Pod rządami obecnej koalicji PO-PSL trwa postępująca degradacja polskiej gospodarki morskiej – to nie jest ocena, to jest niezaprzeczalny fakt! Premier Donald Tusk, ochoczo i bezrefleksyjnie wykonując bezprawną decyzję Komisji Europejskiej, osobiście zdecydował o likwidacji dwóch najpotężniejszych zakładów funkcjonujących w tej branży, to jest zakładów stoczniowych w Szczecinie i Gdyni. Na naszych rybaków, ledwo wiążących koniec z końcem, służby podległe premierowi nakładają kary w wysokości do 300 tys. zł za rzekome przekroczenie prawa unijnego, które w rzeczywistości nie powinno być stosowane (chodzi o merytorycznie bezpodstawne i formalnie bezprawne rozporządzenie Komisji Europejskiej z 2007 r. zakazujące statkom pływającym pod polską banderą dokonywania połowów dorsza).

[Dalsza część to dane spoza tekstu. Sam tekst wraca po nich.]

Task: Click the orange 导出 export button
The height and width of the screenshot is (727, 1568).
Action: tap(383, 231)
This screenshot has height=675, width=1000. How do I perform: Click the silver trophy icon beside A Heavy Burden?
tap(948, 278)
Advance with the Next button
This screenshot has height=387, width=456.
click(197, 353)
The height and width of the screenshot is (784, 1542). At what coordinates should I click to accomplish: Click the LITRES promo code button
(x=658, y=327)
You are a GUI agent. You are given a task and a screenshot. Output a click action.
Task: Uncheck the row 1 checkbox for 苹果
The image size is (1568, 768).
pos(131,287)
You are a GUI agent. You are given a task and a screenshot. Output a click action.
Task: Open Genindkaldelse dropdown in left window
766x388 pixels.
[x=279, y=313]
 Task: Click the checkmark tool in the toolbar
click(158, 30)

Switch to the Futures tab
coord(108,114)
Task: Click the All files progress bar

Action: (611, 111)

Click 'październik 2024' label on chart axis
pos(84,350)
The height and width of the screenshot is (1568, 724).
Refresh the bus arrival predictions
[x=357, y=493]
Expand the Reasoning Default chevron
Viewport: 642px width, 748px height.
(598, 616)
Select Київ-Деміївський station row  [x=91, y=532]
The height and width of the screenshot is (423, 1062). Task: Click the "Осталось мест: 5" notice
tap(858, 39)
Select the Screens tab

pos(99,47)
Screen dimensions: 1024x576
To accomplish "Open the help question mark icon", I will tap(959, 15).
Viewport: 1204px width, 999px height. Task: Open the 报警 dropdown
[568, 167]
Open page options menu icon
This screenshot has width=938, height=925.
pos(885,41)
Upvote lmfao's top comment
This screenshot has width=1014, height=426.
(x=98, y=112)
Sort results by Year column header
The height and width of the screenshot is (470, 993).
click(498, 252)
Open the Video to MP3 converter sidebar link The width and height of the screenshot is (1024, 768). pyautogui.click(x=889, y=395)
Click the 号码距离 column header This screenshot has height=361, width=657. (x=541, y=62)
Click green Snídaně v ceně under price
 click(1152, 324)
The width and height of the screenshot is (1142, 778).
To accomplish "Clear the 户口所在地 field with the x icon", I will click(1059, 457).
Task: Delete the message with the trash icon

Rząd umożliwia zagranicznym armatorom na przejmowanie linii promowych, dotychczas obsługiwanych przez naszych narodowych armatorów, czego przykładem jest wyparcie Polskiej Żeglugi Bałtyckiej przez niemieckiego operatora TT-Line na z trasie ze Świnoujścia do Trelleborgu. Pasmo kolejnych porażek i zaniedbań wydaje się nie mieć końca, a ostatnim, najbardziej aktualnym ich przykładem, jest sytuacja, jaka ma miejsce w Morskiej Stoczni Remontowej „Gryfia” S.A.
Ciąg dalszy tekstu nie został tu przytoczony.